When I became an adult, my love for nature became the focus of my life (other than my family and closest friends) and dominated my recreational and writing activities throughout the 1970s and early 1980s. With my wife, kids, and friends, I camped, backpacked, hiked, and explored numerous wilderness areas throughout the Western United States. My wife and I joined the Sierra Club, volunteered at a wildlife rescue center, and were active in various local environmental undertakings, including promoting California’s “Bottle Bill” and establishing a large open space preserve in the city where we lived. My first published magazine article in 1974 was titled “Helping Children Learn an Ecology Value,” followed by “The Wild Chaparral,” “Clocking the Cuckoo” (about the Roadrunner), and a two and a half year series of “Animal of the Month” articles published in a Sierra Club newspaper. In short, nature was my life and protecting and enjoying it was my passion.
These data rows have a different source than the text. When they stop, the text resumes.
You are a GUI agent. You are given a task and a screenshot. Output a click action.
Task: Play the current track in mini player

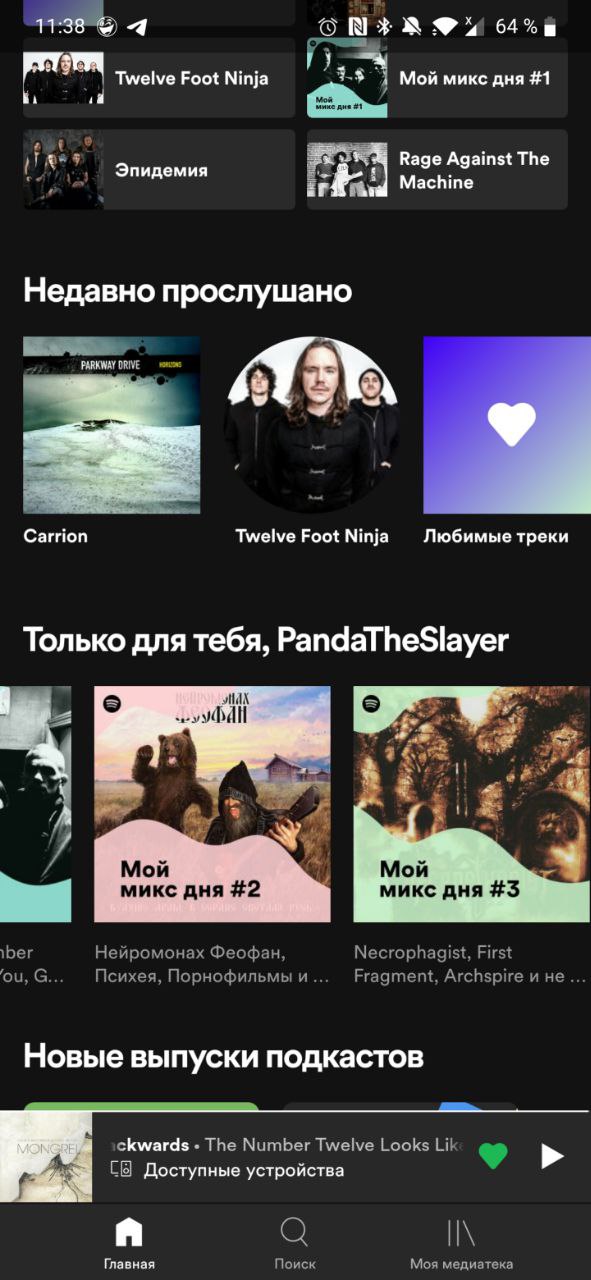point(552,1157)
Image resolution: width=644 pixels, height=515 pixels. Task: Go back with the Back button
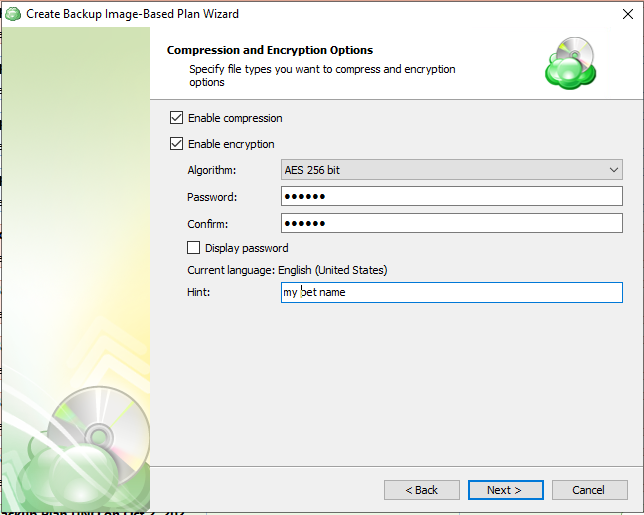click(421, 490)
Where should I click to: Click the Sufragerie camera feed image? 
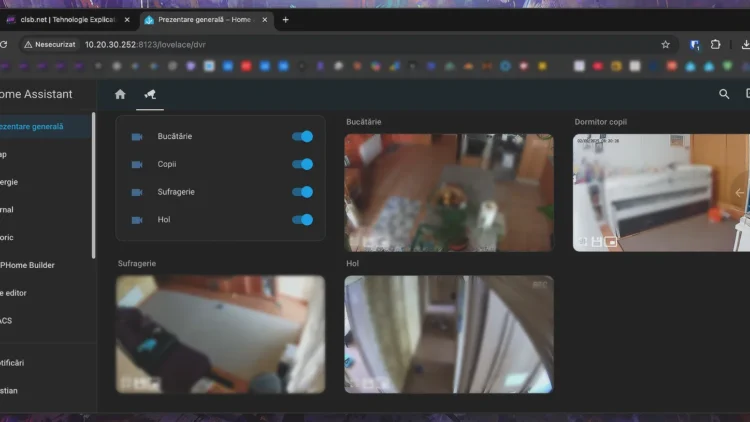(x=220, y=334)
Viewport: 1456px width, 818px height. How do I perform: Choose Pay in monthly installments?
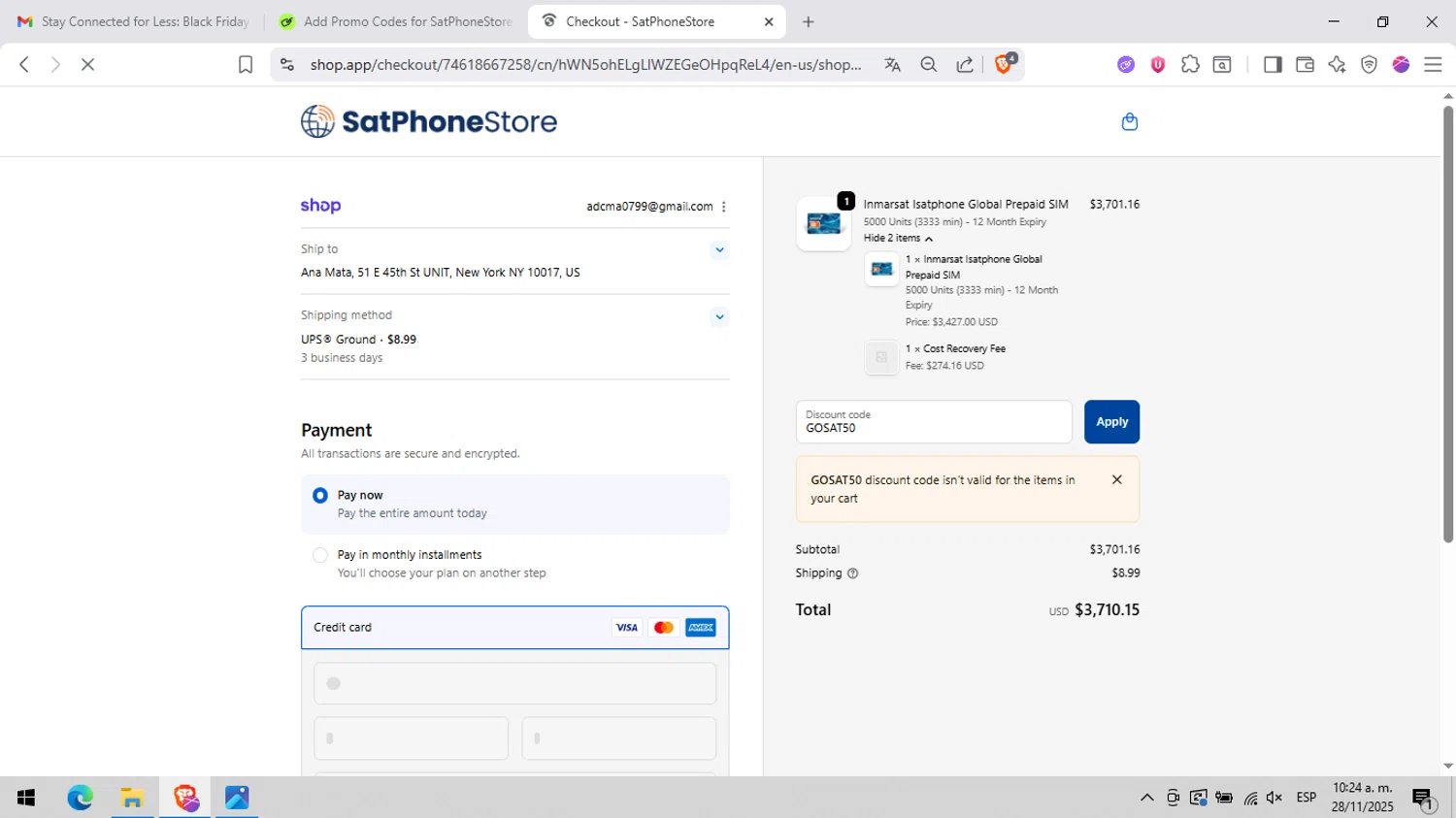320,556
This changed dramatically after I became a Christian in 1981. My passion soon changed from delight in nature (creation) to worshiping the Creator. Although my enthusiasm and love for nature did not diminish, it was no longer the center of my life. In fact, my thesis for a master’s degree in Christian Apologetics was a 330-page book titled, Environmental Stewardship: A Biblical Approach to Environmental Ethics. After graduating in 1988, however, my focus in writing changed. Instead of defending the wilderness, I took up the case for Jesus Christ and began to write books and booklets, and to teach classes and workshops, on how to defend the Christian faith.

Although I still offer apologetic workshops and classes, my ministry today focuses more on wildlife, environmental ethics and other nature related subjects. My most recent books, articles, and workshops include biblical environmental ethics and stewardship, ecological issues, wildlife, and other nature related topics (all from a Christian perspective and often with an apologetic emphasis). More recently, my interest and writing has focused on animal in the afterlife, as reflected in my newest book seen on my website home page.

For a list of the books and articles I have published in the area of Christian apologetics, Christian environmentalism, wildlife and nature, click on “Published Works.” For information on my creation care and apologetic presentations, click on “Presentations.”
For my credentials and ministry experiences, click on “Credentials.

Animals are often a special part in all of our lives. What is the eternal outcome for these adorable creatures? Does this say anything about our own lives in the afterdeath? What does this tell us about how we are to watch over creation?